Demonic laughter came from above as the wounded man passed. I looked up and saw a monkey – very obviously a male monkey – reclining deckchair-style in the concavity of the hospital tent roof. He suddenly jumped up and, still cackling, swarmed down a guy-rope to join the cavalcade of medics, strutting along behind them on his hind legs with his chest puffed out. The medics paid no attention to this freakish apparition. I later learned that the monkey was the hospital mascot, a clever animal that had learned to lick the sugar coating from painkiller pills. The risk that it might
bite and seriously injure someone had been removed by the surgeons, who had drawn its fangs under anaesthetic.
Ed came back a few minutes later, explaining that the soldier had been shot ‘through and through’, but that the wound had begun to bleed into his abdominal cavity, necessitating a rush into theatre. A veteran of military hospitals in both Iraq and Afghanistan, Ed knew a great deal about the lethality of gunshot wounds. A through-and-through wound, he said, was typical of a medium calibre round like an AK-47, and was the best kind to get. Smaller rounds such as a .22 could actually cause more damage because they tended to ‘tumble’ on impact, after which they could bounce around the body like a pinball, tearing through delicate organs and ending up almost anywhere.

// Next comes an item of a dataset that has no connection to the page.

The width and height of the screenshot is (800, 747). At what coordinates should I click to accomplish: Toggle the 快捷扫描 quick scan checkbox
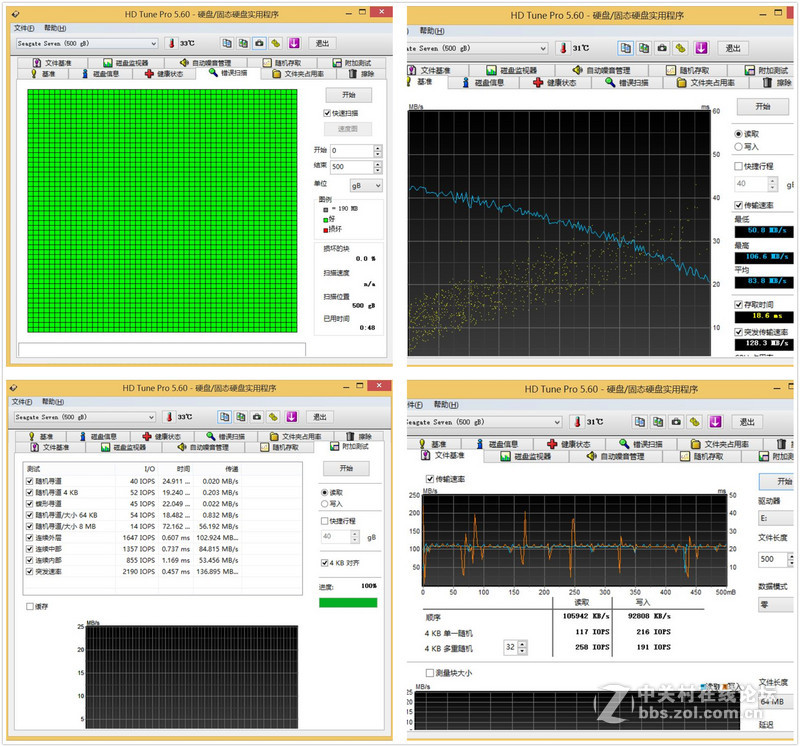point(326,113)
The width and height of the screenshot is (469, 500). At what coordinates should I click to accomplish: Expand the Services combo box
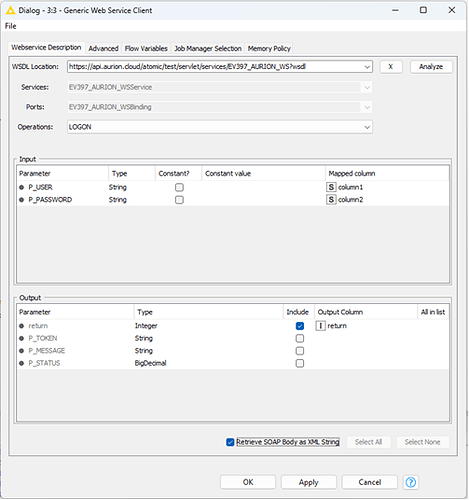(220, 87)
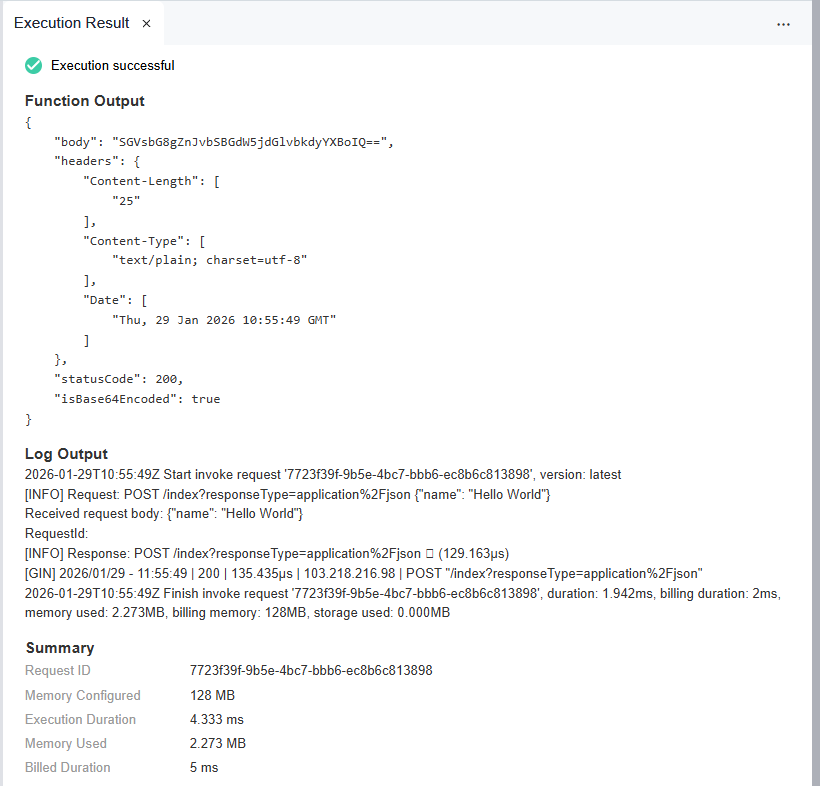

‘Finding a tumbled bullet can be guesswork. A small one can even travel in the veins. People don’t fall dramatically backwards when they’re shot. That’s a Hollywood thing left over from the days of silent movies, when directors were always looking for drama. Getting shot for real is more like “bang – crump – down”. In fact, gunshot victims quite often just slump forwards. The real drama is all internal, invisible to the camera.’
The smell of stale sweat inside the ward tents was nostril-flaringly strong, as was the occasional cheesy whiff of suppurating wounds. The men in the TFG soldiers’ ward were thin and tough, and not all of them were welcoming. They were mostly locals from the same Hawiye Abgaal clan, one of the big players during the civil war and traditionally the major power in the Mogadishu region. I suspected it might not go well in here for a patient from a different clan. The new Somali national army that AMISOM were busily training up was supposed to be ethnically balanced, because favouring one clan over another during the recruitment process
risked creating one more clan-based militia. But if this hospital ward was in any way representative of the new army’s make-up, AMISOM’s training programme risked ending up doing more harm than good.
I spoke to Mohammed, a 28-year-old shot laterally through the hips, a complicated wound that had also destroyed his bladder. He had been in various hospitals for over a year, but was now two days away from being discharged back to his family.